Ankara için ilginç bir örnek var, o da SSK İşhanı, Kızılay’da tek bir bina. Kabuğu yani dışa bakan kısmı devlet, bürokrasi, SSK, nüfus idaresi gibi kurumlara evsahipliği yaparken iç avluya bakan mekanlar tam bir hengame, her türlü gece kulubü, pavyon, türkü bar, rock bar hepsi bir arada, ışık, renk, gürültü, kalabalık. Bu baya etkileyici bir örnek, dıştan kurumsal, bürokratik; içten durumsal, patlamalı...
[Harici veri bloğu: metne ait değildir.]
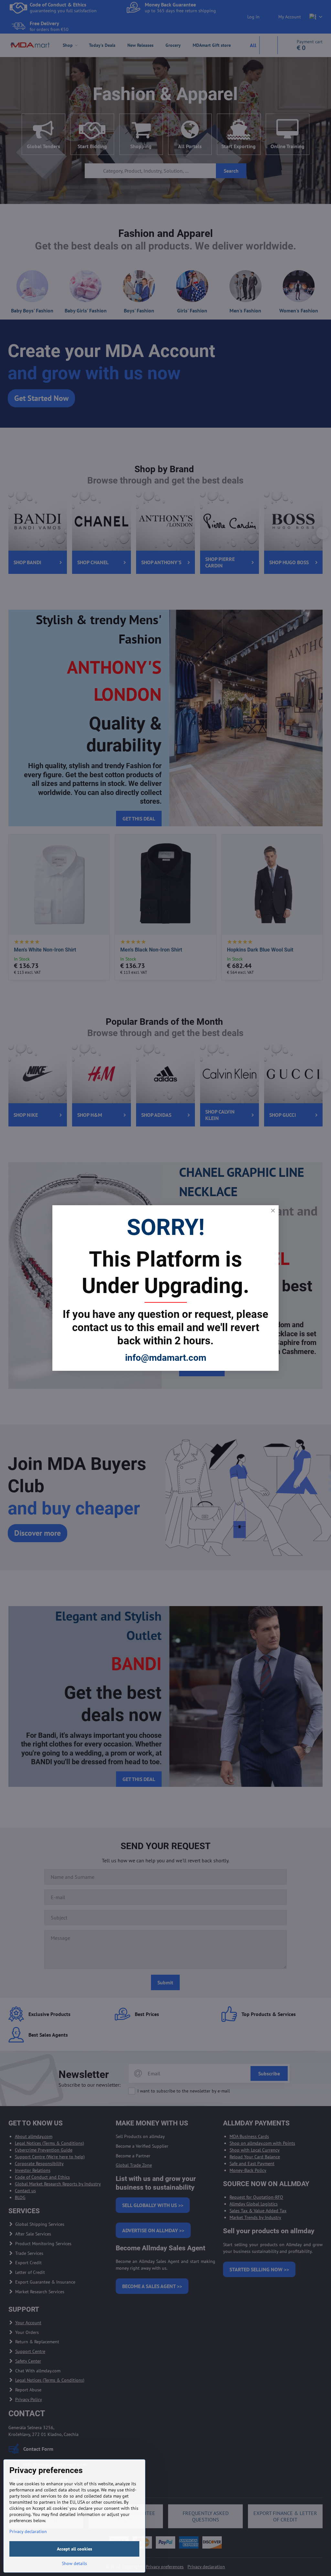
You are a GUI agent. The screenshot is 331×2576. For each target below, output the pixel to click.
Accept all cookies (74, 2549)
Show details (74, 2563)
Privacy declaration (28, 2531)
Ankara minibar ilişkisinin başka bir boyutunu bazı minibar sakinlerinin ağzından aktarayım, bu biraz daha sınıfsal/mekansal boyutu, bunlar Deniz Altay’ın araştırmasından, yerleştirmelerden birinde duvara asılan alıntılardan direk aktarıyorum:
“Evet ama şey de var, Ankara’da hakim olan orta sınıf aile anlayışının getirdiği kısırlık sonucu gençlerin bir arayış içinde olup da bu mekanı türetmesi bence en büyük sebep yani. Bence tanımı bu yani.”
Bir diğer görüş de şöyle:
“Ee, tabii ama nitelik olarak burası herhangi bir Ayrancı mahallesinden farklı değil. Ama burası bir dönüşüm yaşamış. Apartmandan ofise dönüşmüş. Ama baktığın zaman ev planında ofisler; o yüzden enteresan bir morfolojisi var apartman formatında işyeri, öyle olduğu için hayaletleşmiyor. İşyeri gibi değil, böyle domestik bir ortamı var yani. İnsanların kafasındaki fiziksel repertuardan da kaynaklanıyor bu; evimden bir farkı yok şu apartmanın. Nasıl biz eskiden sokağa çıkardık, otururduk top oynardık filan; öyle bir havası var.”
Kentsel alanın kullanımı üzerine gerçekleştirdiği gözlemler sonucu oluşturduğu çalışmalarını izleyici ile etkileşime geçerek anlam ve biçim değiştiren mekansal yerleştirmeler olarak ortaya koyuyor..... İzleyici sergiye nasıl dahil oluyor?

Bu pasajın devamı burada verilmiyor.